The reason for this blitz of email correspondence was to allow firms to comply with the EU’s new General Data Protection Regulations (GDPR), which came into force on May 25. GDPR has introduced more stringent data protection rules across Europe and is set to have global repercussions for the travel industry as well.
GDPR basically tightens the rules on how companies collect, manage and secure consumer data. This includes ensuring consumers give “explicit consent” to receive marketing messages – effectively ending the practice of having opt-out and pre-ticked boxes.
Security is also one of the major tenets of GDPR, with companies now having to alert the appropriate authorities of any data breach within 72 hours, as well as facing potentially eye-watering fines of up to €20 million or 4% of global turnover per breach.
While GDPR has been on the radar of most EU-based travel firms for at least a year or two, the issue of data security has now seeped into public consciousness with several high-profile cases: most notably the Facebook-Cambridge Analytica scandal when the political research firm was able to access the personal data of 87 million Facebook users.

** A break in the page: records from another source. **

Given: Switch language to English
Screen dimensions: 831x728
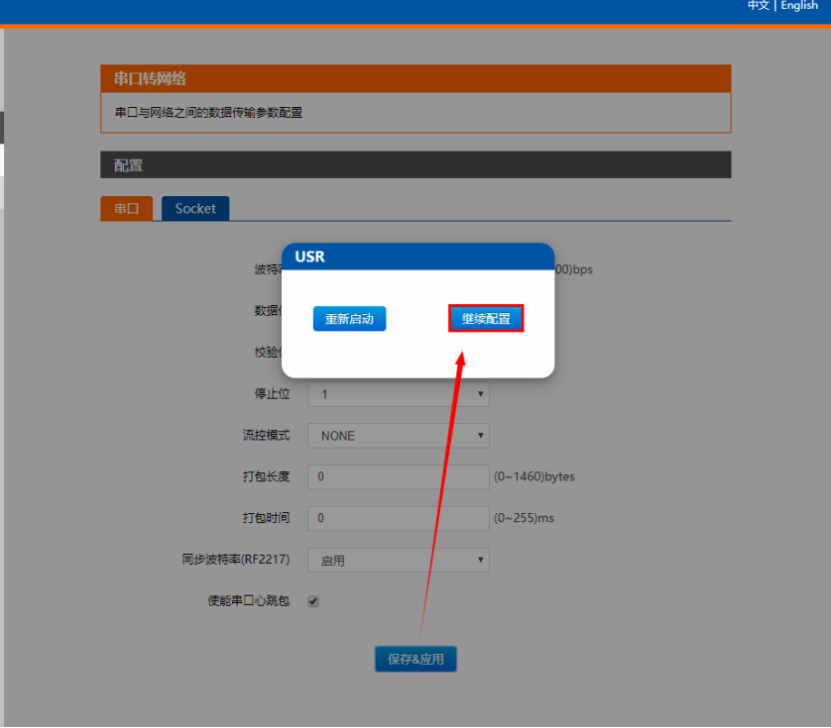Looking at the screenshot, I should tap(799, 6).
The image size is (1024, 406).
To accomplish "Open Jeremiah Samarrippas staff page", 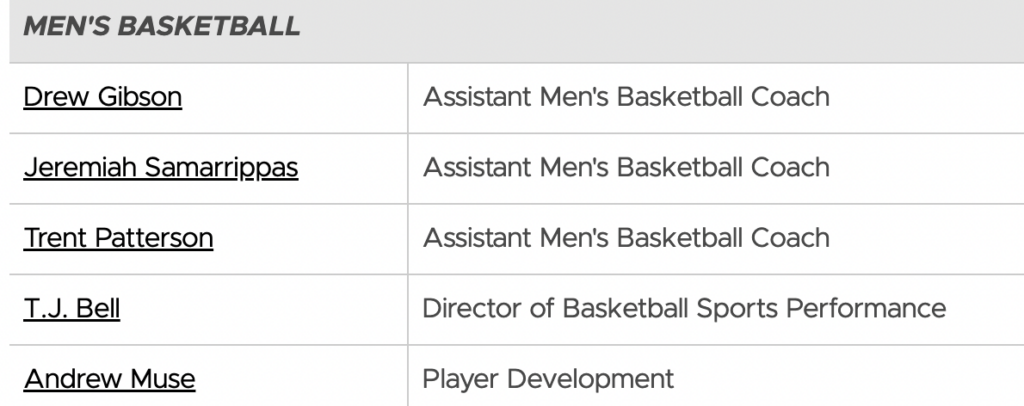I will (160, 167).
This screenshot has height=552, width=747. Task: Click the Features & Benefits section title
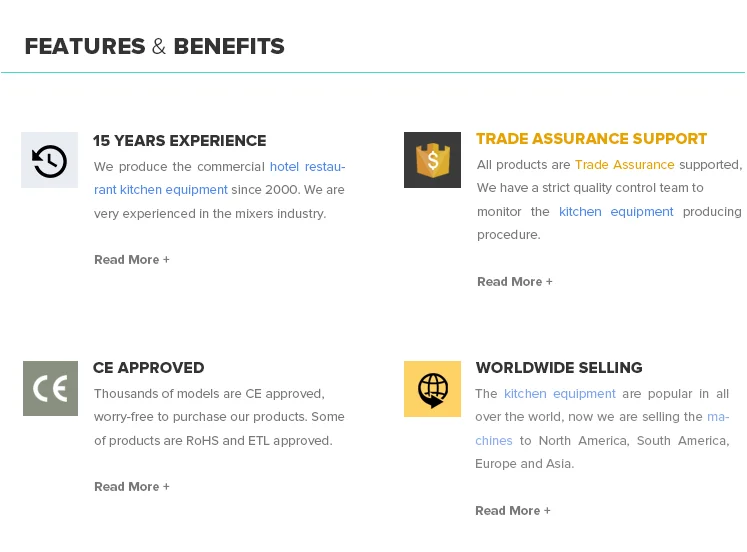(x=155, y=46)
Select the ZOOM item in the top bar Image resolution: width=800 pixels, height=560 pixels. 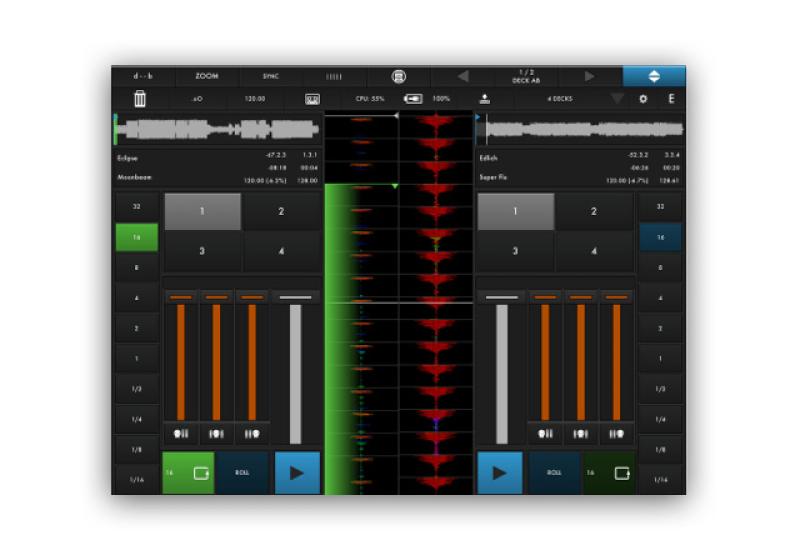(x=207, y=76)
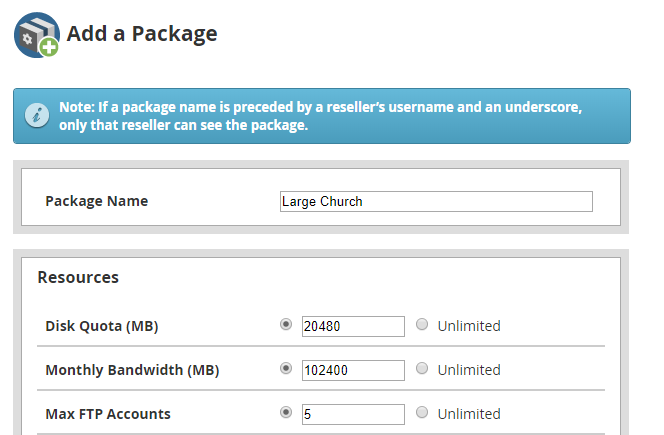
Task: Click the Add a Package box icon
Action: tap(36, 35)
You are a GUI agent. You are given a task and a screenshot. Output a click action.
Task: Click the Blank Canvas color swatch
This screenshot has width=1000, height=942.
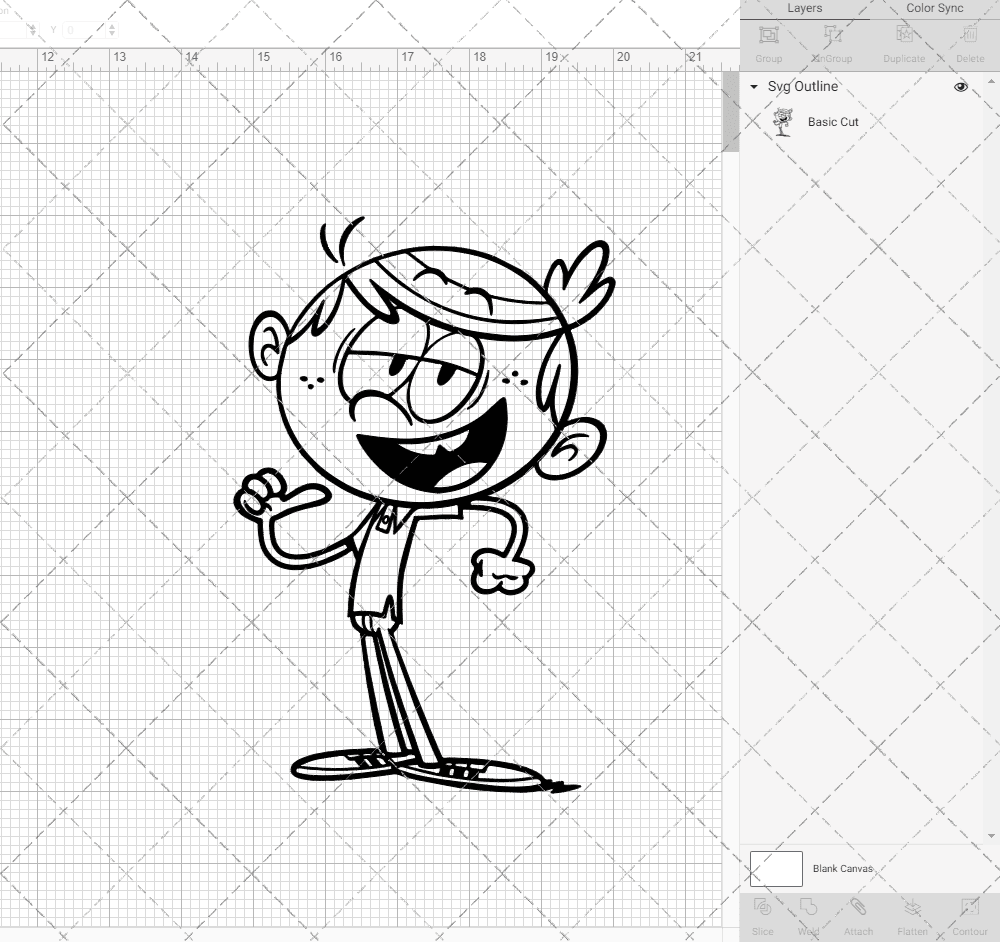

The travel industry has not faced anything on this scale so far, but the dangers are there, particularly with travel firms collecting and storing significant amounts of data on their clients – for example: names, addresses, passport numbers, dates of birth, payment information, loyalty card details and even health information for some customers.
Complying with GDPR is not just an issue for EU-based travel companies; it can also have implications for firms based in other parts of the world.
Paul Stephen, chief executive of global digital marketing agency Sagittarius, says: “GDPR is not about the travel brand – it’s about the EU citizen and covers their rights as a person. It doesn’t matter whether you are based in the EU or not as a company; it’s about whether you are selling to EU citizens.
“Often, travel companies don’t know where their customers are based. So if you’re marketing to, or expecting to carry, EU citizens, you need to toe the line when it comes to GDPR.”
GDPR is being seen as setting a “new bar” in data protection regulations and similar new rules could eventually be introduced in other countries, particularly now data has become such a “hot” issue for politicians.
It’s worth noting that when Facebook chief executive Mark Zuckerberg appeared before two US congressional committees in April, politicians repeatedly asked him if he would extend GDPR’s consumer protections to cover US-based users. The US has generally had less stringent rules on data protection and security than in the EU, even before GDPR came into force.
“We are in a global world and the EU is setting the bar high – that could be good for the rest of the world,” adds Paul Stephen. “The US already has equivalents to most of the things included in GDPR but they are nowhere near as strict.”
Many commentators think there are good practical reasons for travel firms to follow the principles of GDPR, regardless of where they are based. Benefits include helping to improve the “trust” between brands and their customers, as well as encouraging new processes that enhance databases and improve the security and management of data.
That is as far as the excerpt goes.